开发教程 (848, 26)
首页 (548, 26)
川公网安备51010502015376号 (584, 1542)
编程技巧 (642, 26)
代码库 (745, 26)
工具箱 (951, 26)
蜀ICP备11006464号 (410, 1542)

Task> Copy out all of the lines above, each with its text unchanged, and shift every coordinate in the answers by adding -136 to it.

Answer below>
开发教程 (712, -110)
首页 (412, -110)
川公网安备51010502015376号 (448, 1406)
编程技巧 (506, -110)
代码库 (609, -110)
工具箱 (815, -110)
蜀ICP备11006464号 (274, 1406)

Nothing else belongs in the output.